Baseado em fatos reais que ocorreram na década de 80, Tobias Hammel (Thomas Mann), é um confuso estudante do ensino médio que acaba de ingressar numa renomada escola preparatória particular, e que num difícil processo de adaptação nessa nova instituição de ensino, ele acaba criando uma amadora rede de tráfico entre seu círculo de novas amizades. Um pouco para tirar vantagem de alguns ricos estudantes que buscam novas emoções, um pouco para impressionar a jovem e bela Lucy Fry (Alexis Hayes) a quem detinha uma paixão inacessível.  Aparentemente tudo corria bem em suas atividades criminais. Porém o que começou sendo apenas como uma inocente forma de se sociabilizar com seus novos colegas de sala e ganhar dinheiro, acaba ganhando contornos maiores, mais lucrativos e igualmente perigosos quando Tobias passa a buscar cocaína diretamente da Colômbia para vender a quem quisesse comprar. “Conexão de Elite” (The Preppie Connection, 2015) é um drama estadunidense escrito por Ashley Rudden. Dirigido por Joseph Castelo, esse longa-metragem é inspirado na vida real de Derek Oatis, que teve sua trajetória na escola em circunstâncias semelhantes. Para proteger a identidade das pessoas envolvidas a produção mudou os nomes verdadeiros de todas as pessoas ligadas ao caso, como adicionou mais material à história, acrescentando uma série de eventos que nunca realmente aconteceram, mas eram vitais para preencher o projeto.

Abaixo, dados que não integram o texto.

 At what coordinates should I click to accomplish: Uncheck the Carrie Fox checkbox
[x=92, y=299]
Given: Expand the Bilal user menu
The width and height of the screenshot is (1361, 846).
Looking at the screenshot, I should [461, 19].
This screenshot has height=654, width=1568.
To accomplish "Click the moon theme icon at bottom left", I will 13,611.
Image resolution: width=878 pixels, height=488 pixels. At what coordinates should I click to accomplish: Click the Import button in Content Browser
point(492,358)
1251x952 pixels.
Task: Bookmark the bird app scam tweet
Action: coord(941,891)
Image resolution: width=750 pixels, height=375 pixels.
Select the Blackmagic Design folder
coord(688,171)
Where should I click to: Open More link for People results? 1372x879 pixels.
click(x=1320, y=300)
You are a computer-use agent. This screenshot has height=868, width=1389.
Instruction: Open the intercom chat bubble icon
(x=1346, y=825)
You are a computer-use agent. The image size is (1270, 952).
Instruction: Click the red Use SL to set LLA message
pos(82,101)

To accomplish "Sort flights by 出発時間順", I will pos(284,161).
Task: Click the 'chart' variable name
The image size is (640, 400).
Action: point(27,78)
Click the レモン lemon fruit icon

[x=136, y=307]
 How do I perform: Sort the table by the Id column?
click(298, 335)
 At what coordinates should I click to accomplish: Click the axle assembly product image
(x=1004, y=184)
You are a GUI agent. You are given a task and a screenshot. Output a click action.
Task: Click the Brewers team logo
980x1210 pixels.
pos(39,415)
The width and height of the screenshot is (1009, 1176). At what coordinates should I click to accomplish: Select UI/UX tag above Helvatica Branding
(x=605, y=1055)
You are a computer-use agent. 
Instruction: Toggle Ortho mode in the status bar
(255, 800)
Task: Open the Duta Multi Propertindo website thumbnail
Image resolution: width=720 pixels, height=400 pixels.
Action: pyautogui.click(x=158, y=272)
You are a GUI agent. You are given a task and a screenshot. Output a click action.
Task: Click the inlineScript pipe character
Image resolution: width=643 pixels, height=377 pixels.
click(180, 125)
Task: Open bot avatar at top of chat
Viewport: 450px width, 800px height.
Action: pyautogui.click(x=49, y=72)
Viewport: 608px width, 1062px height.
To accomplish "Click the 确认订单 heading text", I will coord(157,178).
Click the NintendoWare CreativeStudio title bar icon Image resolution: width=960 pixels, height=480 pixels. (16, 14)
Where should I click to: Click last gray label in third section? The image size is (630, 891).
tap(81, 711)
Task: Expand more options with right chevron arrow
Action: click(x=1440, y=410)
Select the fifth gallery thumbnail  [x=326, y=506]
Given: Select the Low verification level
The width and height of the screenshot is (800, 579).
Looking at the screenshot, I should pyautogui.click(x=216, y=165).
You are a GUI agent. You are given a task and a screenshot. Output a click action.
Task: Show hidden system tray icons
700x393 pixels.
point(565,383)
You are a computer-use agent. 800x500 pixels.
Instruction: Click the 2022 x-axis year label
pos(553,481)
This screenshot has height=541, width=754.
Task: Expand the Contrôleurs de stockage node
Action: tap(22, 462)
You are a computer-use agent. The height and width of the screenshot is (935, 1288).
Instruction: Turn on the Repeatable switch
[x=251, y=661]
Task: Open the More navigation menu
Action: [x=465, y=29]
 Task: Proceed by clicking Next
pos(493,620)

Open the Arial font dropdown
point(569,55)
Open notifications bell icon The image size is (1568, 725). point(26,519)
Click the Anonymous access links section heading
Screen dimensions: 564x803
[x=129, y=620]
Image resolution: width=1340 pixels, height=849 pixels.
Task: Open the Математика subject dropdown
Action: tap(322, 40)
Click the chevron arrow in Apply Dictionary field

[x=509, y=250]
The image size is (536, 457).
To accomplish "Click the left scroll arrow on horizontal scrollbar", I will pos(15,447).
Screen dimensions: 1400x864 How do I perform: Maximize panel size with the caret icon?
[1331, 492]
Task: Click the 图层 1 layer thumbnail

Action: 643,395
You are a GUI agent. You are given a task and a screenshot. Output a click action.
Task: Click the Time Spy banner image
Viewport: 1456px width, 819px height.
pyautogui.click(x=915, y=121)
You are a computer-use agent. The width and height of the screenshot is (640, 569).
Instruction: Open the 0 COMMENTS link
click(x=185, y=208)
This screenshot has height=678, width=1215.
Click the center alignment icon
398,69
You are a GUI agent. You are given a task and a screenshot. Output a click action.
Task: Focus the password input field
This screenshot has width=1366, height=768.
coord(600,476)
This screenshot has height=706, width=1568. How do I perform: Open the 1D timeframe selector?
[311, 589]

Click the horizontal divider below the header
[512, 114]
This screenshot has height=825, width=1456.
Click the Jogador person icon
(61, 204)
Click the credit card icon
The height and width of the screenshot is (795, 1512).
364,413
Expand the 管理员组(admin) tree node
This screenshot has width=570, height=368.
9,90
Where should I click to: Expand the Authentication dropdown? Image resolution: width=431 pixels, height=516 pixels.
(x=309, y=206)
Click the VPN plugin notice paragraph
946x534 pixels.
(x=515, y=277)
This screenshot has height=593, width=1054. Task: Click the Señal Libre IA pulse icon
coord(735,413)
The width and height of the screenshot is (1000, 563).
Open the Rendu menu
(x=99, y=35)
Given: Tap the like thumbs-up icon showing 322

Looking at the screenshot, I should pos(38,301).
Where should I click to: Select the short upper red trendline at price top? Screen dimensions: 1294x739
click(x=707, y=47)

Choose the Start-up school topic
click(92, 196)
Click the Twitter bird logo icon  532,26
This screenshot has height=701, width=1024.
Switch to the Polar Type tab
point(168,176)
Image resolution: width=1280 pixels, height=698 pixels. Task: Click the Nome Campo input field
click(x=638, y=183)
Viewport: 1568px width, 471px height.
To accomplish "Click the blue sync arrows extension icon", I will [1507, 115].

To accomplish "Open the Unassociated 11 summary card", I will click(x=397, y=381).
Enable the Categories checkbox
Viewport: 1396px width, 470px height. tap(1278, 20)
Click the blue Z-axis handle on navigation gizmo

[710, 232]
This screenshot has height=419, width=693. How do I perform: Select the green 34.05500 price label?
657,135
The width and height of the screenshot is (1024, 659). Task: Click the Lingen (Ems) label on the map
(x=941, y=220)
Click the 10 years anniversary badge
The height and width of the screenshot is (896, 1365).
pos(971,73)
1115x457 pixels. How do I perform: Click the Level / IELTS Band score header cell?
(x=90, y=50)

Conexão de Elite” não traz novidades ao espectador. Sua narrativa segue burocraticamente o enredo dos acontecimentos em volta do personagem principal, onde as lacunas entre os fatos são preenchidas com adocicadas liberdades poéticas que resultam em um filme nada mais do que funcional. Sobretudo limitado. Sua trama é uma reprise de muito que do que já foi feito em outras produções semelhantes, que inclusive entregavam algo mais gratificante do que o diretor e roteirista Joseph Castelo foi capaz. Com uma reconstituição de época interessante, uma trilha sonora bacana e atuações razoáveis, “Conexão de Elite” deixa um pouco a desejar. Não que o filme seja ruim, mas é que ele não tem uma energia cativante que é necessária para nos solidarizar com o destino de seu protagonista. Para começar pela atuação de Thomas Mann, que entrega um simulacro de seu sucesso em “Eu, Você e a Garota que Vai Morrer”. Entre caras e bocas, sua atuação é idêntica em vários momentos. Depois a sua aparência de filme que foi feito sobmedida para a televisão. Isso tira um pouco o seu brilho. Mas seu maior problema é o fato de ser datado. A história de um jovem promissor que tinha um futuro brilhante pela frente, mas descamba para o crime, isso em tempos em que isso vem sendo cada vez mais comum em diferentes cantos do mundo, os fatos aqui retratados não chamam mais a atenção e muito menos causam espanto ao espectador habituado a ver isso constantemente nos noticiários. Isso aliado a uma estética bastante convencional, faz de “Conexão de Elite” um filme mediano e de pouca força. Sua existência é válida, mas ao mesmo tempo desnecessária.